The UKIPO has today published guidance on patenting artificial intelligence (AI) inventions, together with some useful example scenarios. It will be essential reading for patent specialists working on patenting “applied AI” and “core AI”, including training methods and datasets. The guidance focusses on patentability but also touches on sufficiency of disclosure.
The guidance should be a useful companion to the EPO’s Guidelines of Artificial intelligence and machine learning. The new UK guidance cites and discusses key EPO decisions, but puts more weight on UK case law, noting “decisions made by the UK courts relating to the Patents Act 1977 are binding on our practice, whilst the European Patent Office (EPO) Board of Appeal decisions are considered strongly persuasive.” It does not emphasise the discrepancies between UKIPO and EPO practice or offer specific guidance on resolving them.

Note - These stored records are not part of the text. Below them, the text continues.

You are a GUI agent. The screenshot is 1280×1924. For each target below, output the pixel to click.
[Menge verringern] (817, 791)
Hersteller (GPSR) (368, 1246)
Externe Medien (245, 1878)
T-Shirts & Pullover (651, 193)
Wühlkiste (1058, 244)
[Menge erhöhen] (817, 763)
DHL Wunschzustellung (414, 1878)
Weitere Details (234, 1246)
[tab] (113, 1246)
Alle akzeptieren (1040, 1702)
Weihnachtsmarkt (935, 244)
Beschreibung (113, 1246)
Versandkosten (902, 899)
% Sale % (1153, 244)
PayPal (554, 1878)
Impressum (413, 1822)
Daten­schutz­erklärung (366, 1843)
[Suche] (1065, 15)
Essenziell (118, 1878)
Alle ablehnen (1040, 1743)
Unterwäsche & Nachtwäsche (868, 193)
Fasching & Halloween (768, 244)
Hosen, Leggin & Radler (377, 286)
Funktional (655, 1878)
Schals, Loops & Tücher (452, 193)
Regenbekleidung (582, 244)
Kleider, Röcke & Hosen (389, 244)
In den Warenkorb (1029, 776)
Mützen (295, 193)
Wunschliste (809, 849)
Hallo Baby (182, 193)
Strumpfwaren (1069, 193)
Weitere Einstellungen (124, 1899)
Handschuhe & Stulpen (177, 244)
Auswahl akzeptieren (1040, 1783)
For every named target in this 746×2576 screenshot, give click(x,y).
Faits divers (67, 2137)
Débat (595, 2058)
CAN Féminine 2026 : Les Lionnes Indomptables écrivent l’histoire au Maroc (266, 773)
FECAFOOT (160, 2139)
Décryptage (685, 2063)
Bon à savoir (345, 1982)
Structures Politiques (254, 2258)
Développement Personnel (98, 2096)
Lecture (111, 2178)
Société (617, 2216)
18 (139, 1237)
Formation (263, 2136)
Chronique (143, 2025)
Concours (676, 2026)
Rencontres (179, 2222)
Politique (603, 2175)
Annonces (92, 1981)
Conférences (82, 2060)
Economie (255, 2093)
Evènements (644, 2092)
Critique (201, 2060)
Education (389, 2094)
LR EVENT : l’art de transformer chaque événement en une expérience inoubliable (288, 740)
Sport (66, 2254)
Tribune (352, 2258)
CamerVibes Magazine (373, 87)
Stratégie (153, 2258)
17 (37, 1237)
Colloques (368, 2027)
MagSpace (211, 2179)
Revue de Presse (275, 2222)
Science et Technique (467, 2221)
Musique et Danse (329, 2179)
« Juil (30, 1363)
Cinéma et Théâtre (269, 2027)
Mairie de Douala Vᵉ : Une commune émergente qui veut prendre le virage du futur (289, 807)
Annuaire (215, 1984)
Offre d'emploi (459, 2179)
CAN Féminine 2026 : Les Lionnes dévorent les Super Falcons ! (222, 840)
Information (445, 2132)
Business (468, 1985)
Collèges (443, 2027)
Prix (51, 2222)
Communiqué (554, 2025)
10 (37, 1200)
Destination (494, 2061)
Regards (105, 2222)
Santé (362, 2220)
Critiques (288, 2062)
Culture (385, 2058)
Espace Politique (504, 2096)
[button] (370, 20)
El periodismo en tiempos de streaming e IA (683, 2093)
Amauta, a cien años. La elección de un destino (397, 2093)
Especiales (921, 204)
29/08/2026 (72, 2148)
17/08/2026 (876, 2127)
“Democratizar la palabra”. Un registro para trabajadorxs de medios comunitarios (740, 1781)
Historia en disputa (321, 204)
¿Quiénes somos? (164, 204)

The explanations and examples of “applied AI” and “core AI” will be useful to patent specialists and may also prove an effective guide to their clients wishing to understand for themselves the broad outlines of what is patentable and what is not. Given the lack of UK case law on the patentability of AI the detailed examples (albeit non-binding) are very welcome.
The discussion of sufficiency is brief, reciting the principles set out by Kitchin J in Eli Lilly & Company v Human Genome Sciences Inc [2008] EWHC 1903 (Pat) (31 July 2008) and noting a specific EPO decision (T 0161/18 (Äquivalenter Aortendruck/ARC SEIBERSDORF) in which the claimed neural network could not be reworked without disclosure of suitable input data.
The guidance is not about the patentability of inventions by AI. That is an issue to be considered by the UK Supreme Court and which, ideally, will be the subject of harmonised international patent law reform. This is being discussed (again) as I type, in WIPO’s sixth discussion of AI: “Frontier technologies – AI Inventions”.